Return on investment: the number one metric to make an accurate buying decision in property!
Return on Investment (ROI) calculation tells you how hard your money is working for you. If you were to invest R100 000 and make R10 000, then you ROI would be 10%. You take the profit you made divided by the money you invested, (R10 000/R100 000) * 100 = 10%.
This metric tells you whether your money should be invested or not. Every investor is different, and you need to decide what ROI you want to achieve. A good way to look at ROI is to compare it to your interest rate at the bank. Currently, I’m receiving about 7% on my market link account, and I’m sure you’re receiving something similar. Most banks are giving between 5% and 8%.

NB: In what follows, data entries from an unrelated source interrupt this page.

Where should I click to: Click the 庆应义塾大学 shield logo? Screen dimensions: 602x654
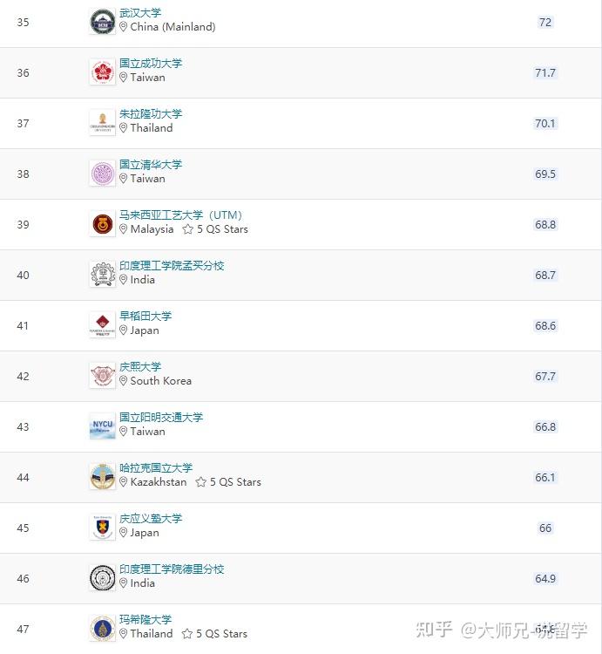point(102,528)
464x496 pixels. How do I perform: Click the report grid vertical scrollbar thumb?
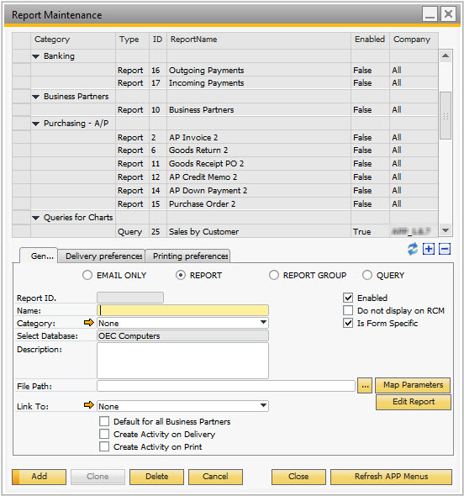[x=446, y=115]
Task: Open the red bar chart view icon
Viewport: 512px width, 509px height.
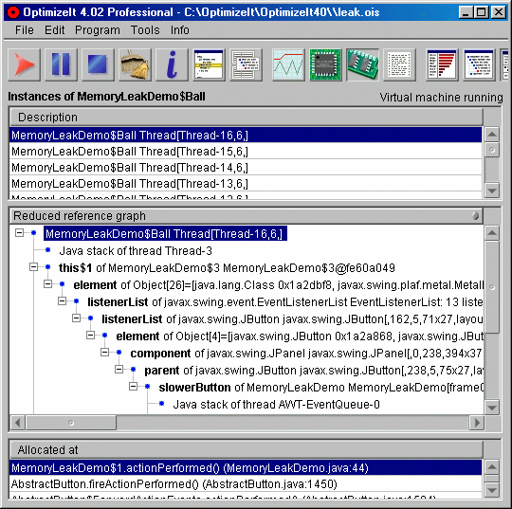Action: pyautogui.click(x=442, y=64)
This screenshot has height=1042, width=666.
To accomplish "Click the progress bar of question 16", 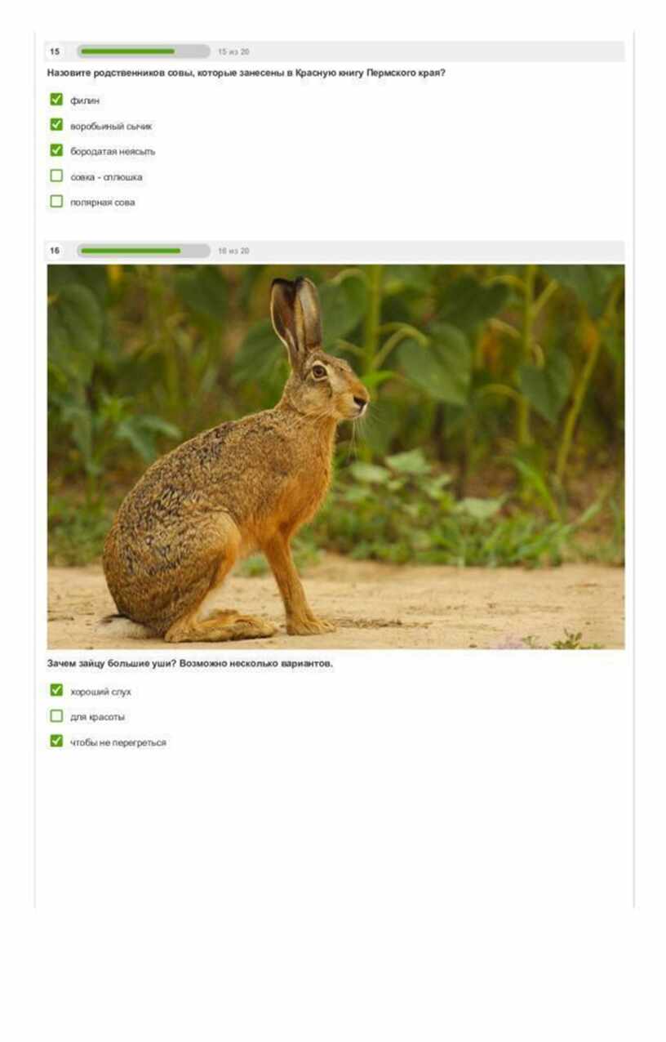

If the projected ROI of a deal is 5%, would you do the deal? Of course not. You could put your money into a risk-free savings account and receive the same ROI. A property transaction could go horribly wrong and there is no risk in having your money in the bank. If a deal brings you a ROI of 20%, then it makes sense to take your money out of the bank and put it into a deal.
Again, the percentages aren’t a standard and it depends from investor to investor. I prefer a ROI of 12% or more for buy to let, 15% or more for a capital flip and 18% or more for a multi-let. These are figures that I like to work with and as an investor, you’ll find your own success metrics. The important thing is that you are using logic and maths to make decision, instead of emotions.